> [GOAL OF THE EXERCISE] Transcribe every record without leaving anything out or changing a word.

> [SUPPLIED RECORDS]
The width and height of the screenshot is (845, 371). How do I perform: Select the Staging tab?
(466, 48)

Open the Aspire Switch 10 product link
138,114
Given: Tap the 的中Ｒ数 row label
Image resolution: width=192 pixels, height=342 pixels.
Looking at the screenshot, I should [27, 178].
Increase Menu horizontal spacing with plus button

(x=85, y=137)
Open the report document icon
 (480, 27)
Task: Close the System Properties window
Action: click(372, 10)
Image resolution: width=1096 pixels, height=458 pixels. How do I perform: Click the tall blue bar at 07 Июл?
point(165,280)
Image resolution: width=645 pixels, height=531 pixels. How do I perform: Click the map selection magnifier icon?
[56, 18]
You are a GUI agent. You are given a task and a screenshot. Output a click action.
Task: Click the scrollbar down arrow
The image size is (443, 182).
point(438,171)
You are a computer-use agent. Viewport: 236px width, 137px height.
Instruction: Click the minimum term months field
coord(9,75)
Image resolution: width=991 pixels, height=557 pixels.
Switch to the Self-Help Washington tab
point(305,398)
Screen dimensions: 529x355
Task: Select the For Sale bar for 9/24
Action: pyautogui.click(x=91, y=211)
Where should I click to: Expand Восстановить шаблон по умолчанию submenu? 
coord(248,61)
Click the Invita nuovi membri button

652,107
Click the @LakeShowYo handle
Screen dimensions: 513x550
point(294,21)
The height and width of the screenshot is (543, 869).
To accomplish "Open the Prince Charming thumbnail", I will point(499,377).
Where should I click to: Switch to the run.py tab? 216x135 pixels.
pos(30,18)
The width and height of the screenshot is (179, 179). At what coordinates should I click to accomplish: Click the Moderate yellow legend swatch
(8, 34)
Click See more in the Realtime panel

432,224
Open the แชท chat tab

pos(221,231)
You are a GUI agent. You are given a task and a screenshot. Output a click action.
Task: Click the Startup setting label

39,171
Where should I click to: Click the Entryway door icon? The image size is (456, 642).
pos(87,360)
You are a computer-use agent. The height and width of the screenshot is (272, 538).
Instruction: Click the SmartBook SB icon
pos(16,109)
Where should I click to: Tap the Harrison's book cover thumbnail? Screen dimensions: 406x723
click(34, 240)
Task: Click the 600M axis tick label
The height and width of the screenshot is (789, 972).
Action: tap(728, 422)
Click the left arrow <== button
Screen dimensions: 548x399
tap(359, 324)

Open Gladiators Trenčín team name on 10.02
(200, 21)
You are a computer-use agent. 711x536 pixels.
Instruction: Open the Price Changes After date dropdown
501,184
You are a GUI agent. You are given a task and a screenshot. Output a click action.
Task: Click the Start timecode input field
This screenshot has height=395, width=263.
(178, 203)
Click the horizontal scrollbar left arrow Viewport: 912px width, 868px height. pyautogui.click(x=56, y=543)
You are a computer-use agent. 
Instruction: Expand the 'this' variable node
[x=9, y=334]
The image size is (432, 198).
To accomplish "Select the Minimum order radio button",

> [RESULT]
The width and height of the screenshot is (845, 371). How do I perform: Select the Staging tab?
(466, 48)

Open the Aspire Switch 10 product link
138,114
Given: Tap the 的中Ｒ数 row label
Image resolution: width=192 pixels, height=342 pixels.
Looking at the screenshot, I should [27, 178].
Increase Menu horizontal spacing with plus button

(x=85, y=137)
Open the report document icon
 (480, 27)
Task: Close the System Properties window
Action: click(372, 10)
Image resolution: width=1096 pixels, height=458 pixels. How do I perform: Click the tall blue bar at 07 Июл?
point(165,280)
Image resolution: width=645 pixels, height=531 pixels. How do I perform: Click the map selection magnifier icon?
[56, 18]
You are a GUI agent. You are given a task and a screenshot. Output a click action.
Task: Click the scrollbar down arrow
The image size is (443, 182).
point(438,171)
You are a computer-use agent. Viewport: 236px width, 137px height.
Instruction: Click the minimum term months field
coord(9,75)
Image resolution: width=991 pixels, height=557 pixels.
Switch to the Self-Help Washington tab
point(305,398)
Screen dimensions: 529x355
Task: Select the For Sale bar for 9/24
Action: pyautogui.click(x=91, y=211)
Where should I click to: Expand Восстановить шаблон по умолчанию submenu? 
coord(248,61)
Click the Invita nuovi membri button

652,107
Click the @LakeShowYo handle
Screen dimensions: 513x550
point(294,21)
The height and width of the screenshot is (543, 869).
To accomplish "Open the Prince Charming thumbnail", I will point(499,377).
Where should I click to: Switch to the run.py tab? 216x135 pixels.
pos(30,18)
The width and height of the screenshot is (179, 179). At what coordinates should I click to accomplish: Click the Moderate yellow legend swatch
(8, 34)
Click See more in the Realtime panel

432,224
Open the แชท chat tab

pos(221,231)
You are a GUI agent. You are given a task and a screenshot. Output a click action.
Task: Click the Startup setting label

39,171
Where should I click to: Click the Entryway door icon? The image size is (456, 642).
pos(87,360)
You are a computer-use agent. The height and width of the screenshot is (272, 538).
Instruction: Click the SmartBook SB icon
pos(16,109)
Where should I click to: Tap the Harrison's book cover thumbnail? Screen dimensions: 406x723
click(34, 240)
Task: Click the 600M axis tick label
The height and width of the screenshot is (789, 972).
Action: tap(728, 422)
Click the left arrow <== button
Screen dimensions: 548x399
tap(359, 324)

Open Gladiators Trenčín team name on 10.02
(200, 21)
You are a computer-use agent. 711x536 pixels.
Instruction: Open the Price Changes After date dropdown
501,184
You are a GUI agent. You are given a task and a screenshot. Output a click action.
Task: Click the Start timecode input field
This screenshot has height=395, width=263.
(178, 203)
Click the horizontal scrollbar left arrow Viewport: 912px width, 868px height. pyautogui.click(x=56, y=543)
You are a computer-use agent. 
Instruction: Expand the 'this' variable node
[x=9, y=334]
The image size is (432, 198).
To accomplish "Select the Minimum order radio button",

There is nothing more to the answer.